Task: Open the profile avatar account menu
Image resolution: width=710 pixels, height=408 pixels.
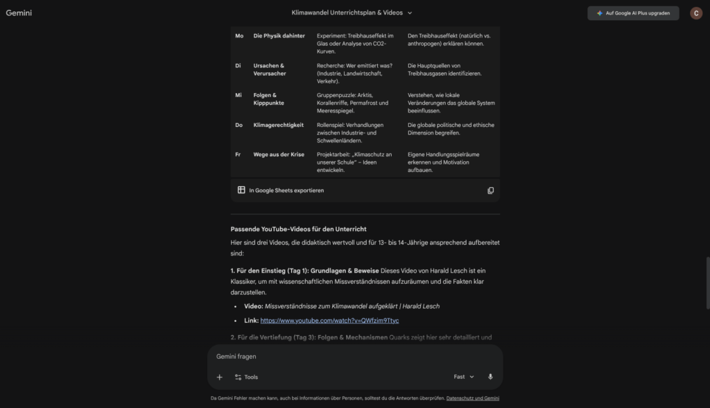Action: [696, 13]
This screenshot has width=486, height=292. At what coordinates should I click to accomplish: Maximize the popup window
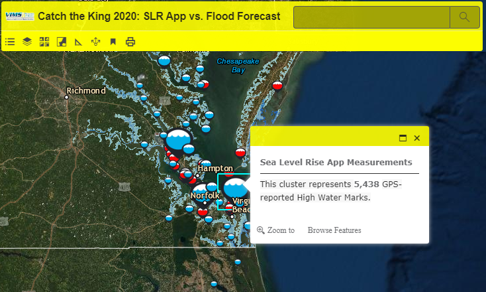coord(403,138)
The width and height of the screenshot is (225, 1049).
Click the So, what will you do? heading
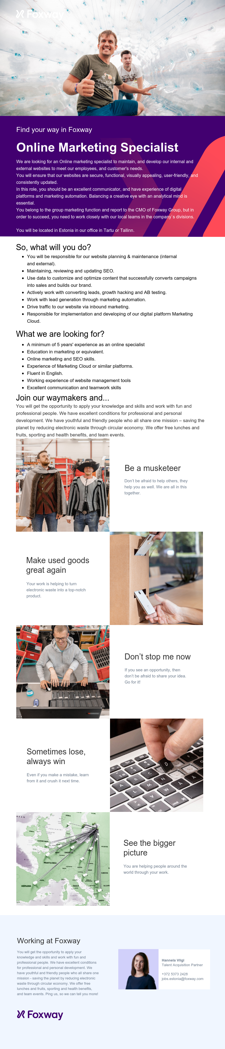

##########

Copy all the records above exactly, but leave out the pictures.

Task: Open the profile avatar account menu
Image resolution: width=710 pixels, height=408 pixels.
Action: [696, 13]
This screenshot has width=486, height=292. At what coordinates should I click to accomplish: Maximize the popup window
coord(403,138)
The width and height of the screenshot is (225, 1049).
Click the So, what will you do? heading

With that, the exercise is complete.